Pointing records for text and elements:

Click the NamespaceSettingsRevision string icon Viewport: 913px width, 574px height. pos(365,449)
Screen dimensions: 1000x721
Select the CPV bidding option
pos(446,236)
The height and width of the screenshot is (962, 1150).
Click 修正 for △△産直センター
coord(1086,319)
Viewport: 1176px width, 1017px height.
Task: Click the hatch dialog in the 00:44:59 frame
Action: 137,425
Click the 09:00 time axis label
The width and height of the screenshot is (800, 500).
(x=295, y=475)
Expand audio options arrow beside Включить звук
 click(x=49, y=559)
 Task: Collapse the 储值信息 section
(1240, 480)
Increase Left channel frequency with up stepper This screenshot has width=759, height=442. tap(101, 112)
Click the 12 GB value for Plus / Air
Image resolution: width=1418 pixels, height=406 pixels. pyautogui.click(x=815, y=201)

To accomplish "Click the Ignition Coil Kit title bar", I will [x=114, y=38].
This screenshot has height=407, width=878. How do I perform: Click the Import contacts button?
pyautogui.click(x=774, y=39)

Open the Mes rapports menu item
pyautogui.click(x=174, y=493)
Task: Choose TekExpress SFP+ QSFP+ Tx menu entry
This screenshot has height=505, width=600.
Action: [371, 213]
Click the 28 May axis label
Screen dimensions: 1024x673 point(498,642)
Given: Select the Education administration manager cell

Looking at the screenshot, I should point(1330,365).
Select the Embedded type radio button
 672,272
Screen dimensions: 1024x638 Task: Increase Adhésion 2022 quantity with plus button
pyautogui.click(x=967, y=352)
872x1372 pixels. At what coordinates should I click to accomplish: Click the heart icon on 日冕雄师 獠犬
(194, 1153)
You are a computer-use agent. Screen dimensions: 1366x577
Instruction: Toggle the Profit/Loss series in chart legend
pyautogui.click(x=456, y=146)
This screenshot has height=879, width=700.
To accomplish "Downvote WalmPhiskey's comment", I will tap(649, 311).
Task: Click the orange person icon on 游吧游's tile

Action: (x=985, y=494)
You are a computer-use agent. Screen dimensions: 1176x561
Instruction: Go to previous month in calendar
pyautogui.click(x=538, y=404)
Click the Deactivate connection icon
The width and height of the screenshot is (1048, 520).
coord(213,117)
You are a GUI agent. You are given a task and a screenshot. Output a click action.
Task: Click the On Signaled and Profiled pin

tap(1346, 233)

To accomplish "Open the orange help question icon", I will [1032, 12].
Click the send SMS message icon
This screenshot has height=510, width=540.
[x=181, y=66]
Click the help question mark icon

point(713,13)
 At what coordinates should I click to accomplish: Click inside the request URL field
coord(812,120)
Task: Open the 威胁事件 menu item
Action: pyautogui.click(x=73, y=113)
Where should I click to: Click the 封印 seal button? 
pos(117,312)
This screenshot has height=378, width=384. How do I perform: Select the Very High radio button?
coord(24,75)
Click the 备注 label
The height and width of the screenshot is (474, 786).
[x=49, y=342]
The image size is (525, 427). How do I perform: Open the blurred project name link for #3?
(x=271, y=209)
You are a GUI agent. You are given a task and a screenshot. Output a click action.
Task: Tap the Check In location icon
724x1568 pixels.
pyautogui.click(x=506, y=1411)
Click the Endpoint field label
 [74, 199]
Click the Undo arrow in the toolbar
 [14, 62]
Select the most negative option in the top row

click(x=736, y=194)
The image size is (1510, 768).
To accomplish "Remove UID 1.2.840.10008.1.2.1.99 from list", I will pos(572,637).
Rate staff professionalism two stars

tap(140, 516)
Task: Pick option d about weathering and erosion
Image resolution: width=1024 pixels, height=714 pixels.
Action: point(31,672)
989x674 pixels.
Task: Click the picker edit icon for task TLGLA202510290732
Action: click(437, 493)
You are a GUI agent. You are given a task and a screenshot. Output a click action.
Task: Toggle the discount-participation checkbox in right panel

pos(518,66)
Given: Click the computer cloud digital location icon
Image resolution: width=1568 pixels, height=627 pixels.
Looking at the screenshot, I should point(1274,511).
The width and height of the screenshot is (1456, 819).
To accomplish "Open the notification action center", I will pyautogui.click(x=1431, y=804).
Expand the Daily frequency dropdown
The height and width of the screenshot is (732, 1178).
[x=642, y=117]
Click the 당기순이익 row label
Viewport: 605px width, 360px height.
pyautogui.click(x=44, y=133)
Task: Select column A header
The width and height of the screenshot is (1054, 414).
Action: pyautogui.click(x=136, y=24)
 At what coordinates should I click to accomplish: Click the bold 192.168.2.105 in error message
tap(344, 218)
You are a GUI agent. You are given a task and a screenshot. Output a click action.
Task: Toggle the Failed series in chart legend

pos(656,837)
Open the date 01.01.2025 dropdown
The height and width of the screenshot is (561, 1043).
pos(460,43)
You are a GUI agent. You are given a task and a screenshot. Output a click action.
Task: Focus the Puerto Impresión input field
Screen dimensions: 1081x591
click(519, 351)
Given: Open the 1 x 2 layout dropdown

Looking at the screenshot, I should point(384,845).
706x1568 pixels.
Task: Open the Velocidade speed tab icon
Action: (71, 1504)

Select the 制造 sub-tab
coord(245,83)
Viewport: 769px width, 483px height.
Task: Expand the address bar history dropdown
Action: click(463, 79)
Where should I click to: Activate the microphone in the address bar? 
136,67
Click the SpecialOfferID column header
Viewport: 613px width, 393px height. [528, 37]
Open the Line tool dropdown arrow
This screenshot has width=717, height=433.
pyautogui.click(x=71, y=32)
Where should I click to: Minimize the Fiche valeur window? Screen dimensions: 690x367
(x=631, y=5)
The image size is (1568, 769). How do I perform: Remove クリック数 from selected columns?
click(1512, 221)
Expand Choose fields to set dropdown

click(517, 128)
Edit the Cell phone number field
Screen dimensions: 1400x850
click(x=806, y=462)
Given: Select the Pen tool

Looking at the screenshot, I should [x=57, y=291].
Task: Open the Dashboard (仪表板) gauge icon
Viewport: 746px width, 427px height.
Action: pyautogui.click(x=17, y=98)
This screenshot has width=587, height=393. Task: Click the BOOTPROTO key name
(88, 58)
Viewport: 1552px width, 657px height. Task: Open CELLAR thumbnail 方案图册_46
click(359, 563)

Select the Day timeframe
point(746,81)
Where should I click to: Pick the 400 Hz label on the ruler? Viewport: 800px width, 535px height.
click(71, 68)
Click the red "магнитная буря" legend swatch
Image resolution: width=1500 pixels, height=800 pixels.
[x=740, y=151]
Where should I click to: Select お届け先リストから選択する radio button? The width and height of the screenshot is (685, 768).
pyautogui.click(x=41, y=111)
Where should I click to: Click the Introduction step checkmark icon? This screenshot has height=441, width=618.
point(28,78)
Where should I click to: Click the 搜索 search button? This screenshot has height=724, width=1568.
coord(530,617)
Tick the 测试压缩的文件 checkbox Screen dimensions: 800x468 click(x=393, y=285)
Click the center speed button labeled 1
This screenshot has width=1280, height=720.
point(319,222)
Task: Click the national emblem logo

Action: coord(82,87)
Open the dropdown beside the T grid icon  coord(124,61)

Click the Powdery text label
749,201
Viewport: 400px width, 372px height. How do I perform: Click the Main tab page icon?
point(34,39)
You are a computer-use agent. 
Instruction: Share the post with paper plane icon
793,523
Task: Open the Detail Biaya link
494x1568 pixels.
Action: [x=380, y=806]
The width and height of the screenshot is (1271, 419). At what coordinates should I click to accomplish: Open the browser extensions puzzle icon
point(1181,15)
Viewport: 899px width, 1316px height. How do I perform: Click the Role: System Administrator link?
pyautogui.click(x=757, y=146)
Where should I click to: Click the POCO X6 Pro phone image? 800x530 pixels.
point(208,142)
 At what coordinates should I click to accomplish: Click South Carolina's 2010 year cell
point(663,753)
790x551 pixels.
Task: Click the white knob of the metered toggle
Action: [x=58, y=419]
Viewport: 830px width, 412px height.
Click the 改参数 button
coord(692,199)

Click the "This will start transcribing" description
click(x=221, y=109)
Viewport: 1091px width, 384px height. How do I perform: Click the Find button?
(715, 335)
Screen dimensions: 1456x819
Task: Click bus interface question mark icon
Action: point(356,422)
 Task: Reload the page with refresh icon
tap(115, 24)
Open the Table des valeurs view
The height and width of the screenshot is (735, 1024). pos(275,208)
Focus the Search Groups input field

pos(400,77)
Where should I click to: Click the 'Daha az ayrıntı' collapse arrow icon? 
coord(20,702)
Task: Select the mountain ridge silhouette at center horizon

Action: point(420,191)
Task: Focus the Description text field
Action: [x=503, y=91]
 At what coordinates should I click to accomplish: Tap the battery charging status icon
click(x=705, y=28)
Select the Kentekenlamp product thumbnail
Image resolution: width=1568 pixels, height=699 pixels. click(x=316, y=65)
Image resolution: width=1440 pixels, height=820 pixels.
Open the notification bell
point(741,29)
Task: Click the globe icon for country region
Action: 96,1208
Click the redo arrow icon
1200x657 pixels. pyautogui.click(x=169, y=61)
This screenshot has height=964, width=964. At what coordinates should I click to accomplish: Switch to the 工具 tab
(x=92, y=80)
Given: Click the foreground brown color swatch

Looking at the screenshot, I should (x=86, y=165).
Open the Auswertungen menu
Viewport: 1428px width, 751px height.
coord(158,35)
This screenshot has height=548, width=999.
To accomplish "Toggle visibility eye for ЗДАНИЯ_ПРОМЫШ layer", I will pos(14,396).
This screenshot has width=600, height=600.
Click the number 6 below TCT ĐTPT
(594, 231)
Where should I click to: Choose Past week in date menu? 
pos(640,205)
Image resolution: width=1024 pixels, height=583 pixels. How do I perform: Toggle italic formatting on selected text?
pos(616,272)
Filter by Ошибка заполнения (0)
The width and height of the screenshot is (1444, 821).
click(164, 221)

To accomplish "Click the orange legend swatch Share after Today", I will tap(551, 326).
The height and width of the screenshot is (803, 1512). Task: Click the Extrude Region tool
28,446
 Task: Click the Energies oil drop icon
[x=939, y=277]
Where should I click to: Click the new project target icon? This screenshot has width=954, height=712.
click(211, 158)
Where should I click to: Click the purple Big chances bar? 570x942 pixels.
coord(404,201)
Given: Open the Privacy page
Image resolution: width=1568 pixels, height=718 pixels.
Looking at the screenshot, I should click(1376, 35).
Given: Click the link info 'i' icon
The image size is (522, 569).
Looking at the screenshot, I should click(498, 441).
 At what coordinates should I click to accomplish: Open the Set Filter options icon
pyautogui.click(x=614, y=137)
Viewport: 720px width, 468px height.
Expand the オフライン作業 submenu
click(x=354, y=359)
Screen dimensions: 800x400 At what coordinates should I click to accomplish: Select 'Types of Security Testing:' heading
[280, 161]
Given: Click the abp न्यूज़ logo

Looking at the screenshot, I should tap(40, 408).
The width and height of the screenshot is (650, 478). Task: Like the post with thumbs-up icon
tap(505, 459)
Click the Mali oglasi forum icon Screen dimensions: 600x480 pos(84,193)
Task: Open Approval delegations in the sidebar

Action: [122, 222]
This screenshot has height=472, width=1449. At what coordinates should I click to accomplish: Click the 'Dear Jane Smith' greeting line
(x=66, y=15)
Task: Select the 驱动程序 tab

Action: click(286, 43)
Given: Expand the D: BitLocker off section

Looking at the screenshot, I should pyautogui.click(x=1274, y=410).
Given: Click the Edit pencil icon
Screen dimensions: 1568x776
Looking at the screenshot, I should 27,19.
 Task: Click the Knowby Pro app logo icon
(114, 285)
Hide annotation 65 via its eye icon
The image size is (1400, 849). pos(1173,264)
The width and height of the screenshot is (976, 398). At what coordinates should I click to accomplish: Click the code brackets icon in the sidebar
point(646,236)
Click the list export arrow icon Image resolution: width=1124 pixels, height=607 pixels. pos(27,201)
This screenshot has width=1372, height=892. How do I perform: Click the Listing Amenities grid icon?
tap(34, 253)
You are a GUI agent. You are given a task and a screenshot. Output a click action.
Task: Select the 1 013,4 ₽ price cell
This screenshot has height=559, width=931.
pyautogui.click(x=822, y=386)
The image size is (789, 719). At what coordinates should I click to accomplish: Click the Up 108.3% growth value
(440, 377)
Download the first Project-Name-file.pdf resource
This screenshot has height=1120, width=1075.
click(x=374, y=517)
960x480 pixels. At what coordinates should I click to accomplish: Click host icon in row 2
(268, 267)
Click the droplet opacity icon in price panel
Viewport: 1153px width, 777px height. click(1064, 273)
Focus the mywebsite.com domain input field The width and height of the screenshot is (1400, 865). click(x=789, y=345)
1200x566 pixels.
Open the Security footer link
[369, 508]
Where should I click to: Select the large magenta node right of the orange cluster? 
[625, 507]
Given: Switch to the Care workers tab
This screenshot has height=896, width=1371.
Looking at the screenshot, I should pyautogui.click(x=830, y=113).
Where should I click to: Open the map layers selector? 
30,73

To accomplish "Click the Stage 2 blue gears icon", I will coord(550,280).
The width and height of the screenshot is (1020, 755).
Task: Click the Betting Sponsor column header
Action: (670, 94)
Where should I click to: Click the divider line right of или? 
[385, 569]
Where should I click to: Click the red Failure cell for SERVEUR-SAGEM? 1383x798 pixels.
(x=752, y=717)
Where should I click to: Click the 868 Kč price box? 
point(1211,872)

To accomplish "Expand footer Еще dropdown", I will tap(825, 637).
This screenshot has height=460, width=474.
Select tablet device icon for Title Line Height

Written problem
Can you arrange the lines above, from the line with "Given: Click the Edit pencil icon" to the line with "click(x=374, y=517)" (both included), as a JSON list of strings, one string per line, with blank lines left out?

Reply to the task
[
  "Given: Click the Edit pencil icon",
  "Screen dimensions: 1568x776",
  "Looking at the screenshot, I should 27,19.",
  " Task: Click the Knowby Pro app logo icon",
  "(114, 285)",
  "Hide annotation 65 via its eye icon",
  "The image size is (1400, 849). pos(1173,264)",
  "The width and height of the screenshot is (976, 398). At what coordinates should I click to accomplish: Click the code brackets icon in the sidebar",
  "point(646,236)",
  "Click the list export arrow icon Image resolution: width=1124 pixels, height=607 pixels. pos(27,201)",
  "This screenshot has width=1372, height=892. How do I perform: Click the Listing Amenities grid icon?",
  "tap(34, 253)",
  "You are a GUI agent. You are given a task and a screenshot. Output a click action.",
  "Task: Select the 1 013,4 ₽ price cell",
  "This screenshot has height=559, width=931.",
  "pyautogui.click(x=822, y=386)",
  "The image size is (789, 719). At what coordinates should I click to accomplish: Click the Up 108.3% growth value",
  "(440, 377)",
  "Download the first Project-Name-file.pdf resource",
  "This screenshot has height=1120, width=1075.",
  "click(x=374, y=517)"
]